__Input for this task__.

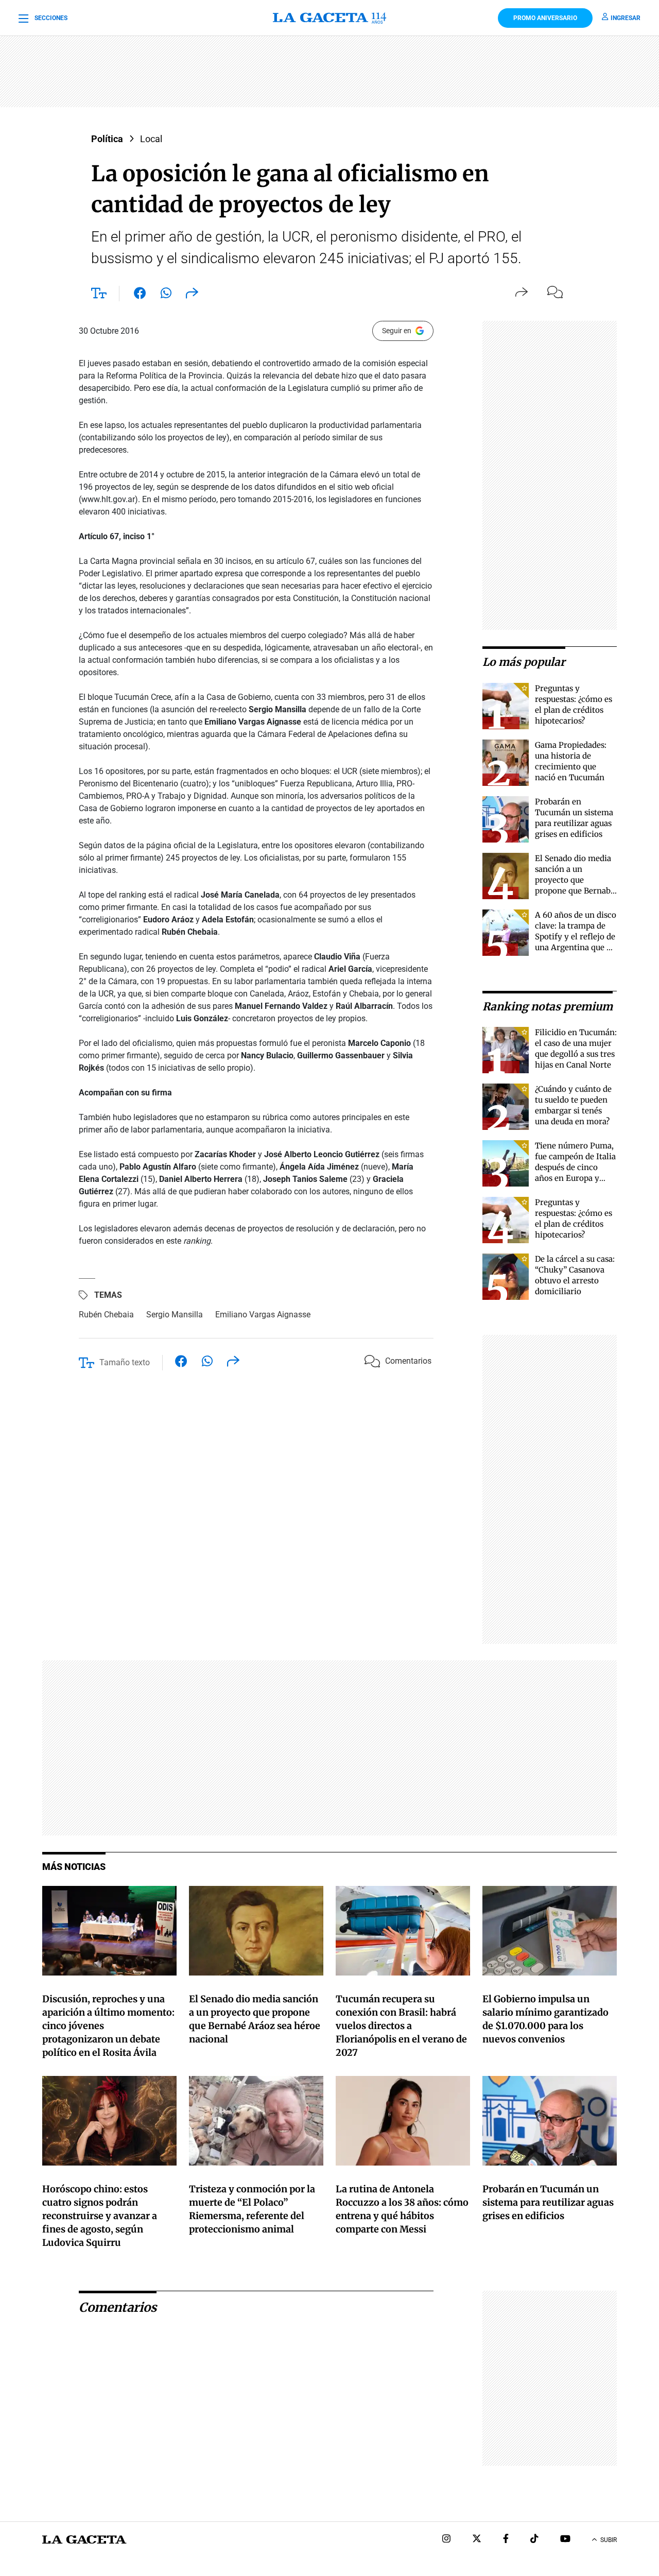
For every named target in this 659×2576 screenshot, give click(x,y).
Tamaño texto (124, 1362)
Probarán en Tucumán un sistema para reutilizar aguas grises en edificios (548, 2202)
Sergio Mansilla (174, 1314)
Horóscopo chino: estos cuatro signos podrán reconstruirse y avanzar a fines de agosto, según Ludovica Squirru (99, 2215)
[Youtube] (565, 2540)
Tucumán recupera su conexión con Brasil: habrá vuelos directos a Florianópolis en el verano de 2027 (401, 2025)
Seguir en (396, 331)
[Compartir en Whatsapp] (166, 295)
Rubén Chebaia (106, 1314)
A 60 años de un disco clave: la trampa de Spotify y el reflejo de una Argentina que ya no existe (575, 936)
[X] (476, 2540)
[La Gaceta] (330, 18)
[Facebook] (506, 2540)
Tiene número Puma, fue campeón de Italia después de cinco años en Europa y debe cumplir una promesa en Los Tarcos (575, 1178)
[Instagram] (446, 2540)
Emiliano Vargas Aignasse (262, 1314)
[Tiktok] (534, 2540)
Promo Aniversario (545, 18)
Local (151, 138)
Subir (608, 2540)
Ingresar (625, 18)
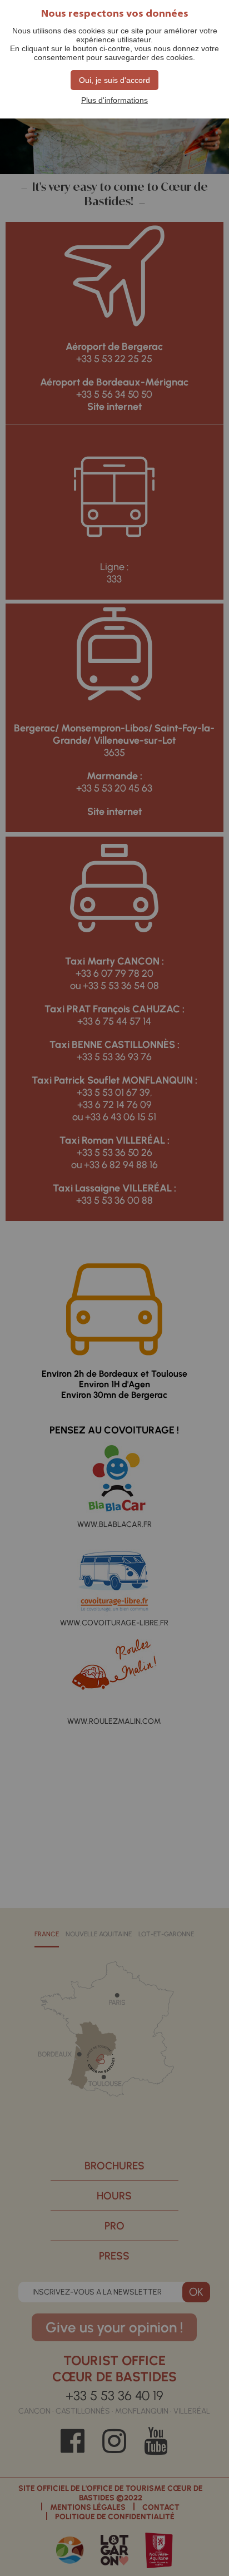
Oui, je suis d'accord (114, 80)
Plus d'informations (114, 100)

__Exercise goal__. Restate word for word the lines from the one with "[La Gaceta] (330, 18)" to the end of the material, both included. Do not include the pictures.

__Task output__.
[La Gaceta] (330, 18)
[Facebook] (506, 2540)
Tiene número Puma, fue campeón de Italia después de cinco años en Europa y debe cumplir una promesa en Los Tarcos (575, 1178)
[Instagram] (446, 2540)
Emiliano Vargas Aignasse (262, 1314)
[Tiktok] (534, 2540)
Promo Aniversario (545, 18)
Local (151, 138)
Subir (608, 2540)
Ingresar (625, 18)
Oui, je suis d'accord (114, 80)
Plus d'informations (114, 100)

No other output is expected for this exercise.